▶ **The data**:
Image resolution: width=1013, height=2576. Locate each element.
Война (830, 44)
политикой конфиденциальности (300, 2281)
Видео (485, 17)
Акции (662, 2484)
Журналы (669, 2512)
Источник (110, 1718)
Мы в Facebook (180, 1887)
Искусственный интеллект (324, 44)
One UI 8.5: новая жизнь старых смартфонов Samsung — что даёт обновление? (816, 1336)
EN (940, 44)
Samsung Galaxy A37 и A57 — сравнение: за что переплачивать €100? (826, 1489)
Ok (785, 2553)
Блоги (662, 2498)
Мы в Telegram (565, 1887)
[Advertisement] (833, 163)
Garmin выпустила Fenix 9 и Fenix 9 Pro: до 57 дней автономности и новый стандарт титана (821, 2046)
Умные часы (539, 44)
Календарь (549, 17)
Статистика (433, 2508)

▶ **Task objective**:
Produce an identical printout of the material above.

▶ **Task solution**:
Image resolution: width=1013, height=2576. Locate each element.
Война (830, 44)
политикой конфиденциальности (300, 2281)
Видео (485, 17)
Акции (662, 2484)
Журналы (669, 2512)
Источник (110, 1718)
Мы в Facebook (180, 1887)
Искусственный интеллект (324, 44)
One UI 8.5: новая жизнь старых смартфонов Samsung — что даёт обновление? (816, 1336)
EN (940, 44)
Samsung Galaxy A37 и A57 — сравнение: за что переплачивать €100? (826, 1489)
Ok (785, 2553)
Блоги (662, 2498)
Мы в Telegram (565, 1887)
[Advertisement] (833, 163)
Garmin выпустила Fenix 9 и Fenix 9 Pro: до 57 дней автономности и новый стандарт титана (821, 2046)
Умные часы (539, 44)
Календарь (549, 17)
Статистика (433, 2508)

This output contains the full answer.